A possible indication of what the intelligence agencies fear from such legal challenges comes from a section confusedly marked unclassified in its topline but “secret/no foreign” distribution in its subsequent text. That section highlights a ruling from the Mexican Supreme Court that “exposed Mexican military personnel to civilian prosecution for all human rights crimes” rather than military prosecution. Intellipedia cited press accounts suggesting the “outraged” military “threatens to reduce operations if subjected to civilian courts for alleged violations.”
It’s only one Intellipedia entry from nearly a decade ago. But it is as conspicuous as it is disturbing that the document views what, in the final analysis, is law—American, foreign, or international—as a terrordome for the CIA and the NSA.
RECENTLY, YAHOO REPORTED ON an often-thwarted Trump-era push within U.S. intelligence agencies to accelerate active measures against WikiLeaks. An aspect of that story FOREVER WARS highlighted concerned an eagerness within the intelligence community, including at the time of this Intellipedia entry, to redefine Assange’s acts as a publisher as acts of espionage. (WikiLeaks, organizationally, sure went on to blur that fucking line!)

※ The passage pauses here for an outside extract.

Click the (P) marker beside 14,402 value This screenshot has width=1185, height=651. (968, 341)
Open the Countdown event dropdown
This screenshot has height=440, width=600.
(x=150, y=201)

It's hard to read the Intellipedia document in quite the same way after the Yahoo story as we might have before it. At the time of the Intellipedia entry, we know from previously published Snowden disclosures that U.S. intelligence had Assange on something it ominously called a “Manhunting Timeline” that involved pressuring allied governments to prosecute Assange for publishing secrets. While the Intellipedia entry doesn’t mention WikiLeaks, its placement of legal and political challenges to drone strikes on a continuum with warfare is of a piece with how U.S. intelligence can also view journalism on a continuum with espionage. Indeed, the Intellipedia entry beckons readers to click on “Main article: Manhunting,” and “manhunting” is the first word of the entry’s text. I asked the Office of the Director of National Intelligence about the relationship between this entry and the "Manhunting" one, but they didn't respond.
ONE OF THE MORE CURIOUS ASPECTS of the document is the fact that most of it is stamped “(U)” for unclassified, except for the giant TOP SECRET // SI // TK insignia atop it. On the face of it, “the classification marking makes no sense at all,” observed Steve Aftergood, an intelligence and classification expert at the Federation of American Scientists. “The contents are unclassified, not Top Secret, and they contain no communications intelligence (SI) or satellite-derived intelligence (TK). So what’s going on?”
His supposition is that the top-secret marking is for Intellipedia itself, blanketing everything it contains, regardless of categorizational awkwardness. “In other words, it’s an artifact of the IT system,” Aftergood surmised, “rather than anyone’s considered classification judgment.”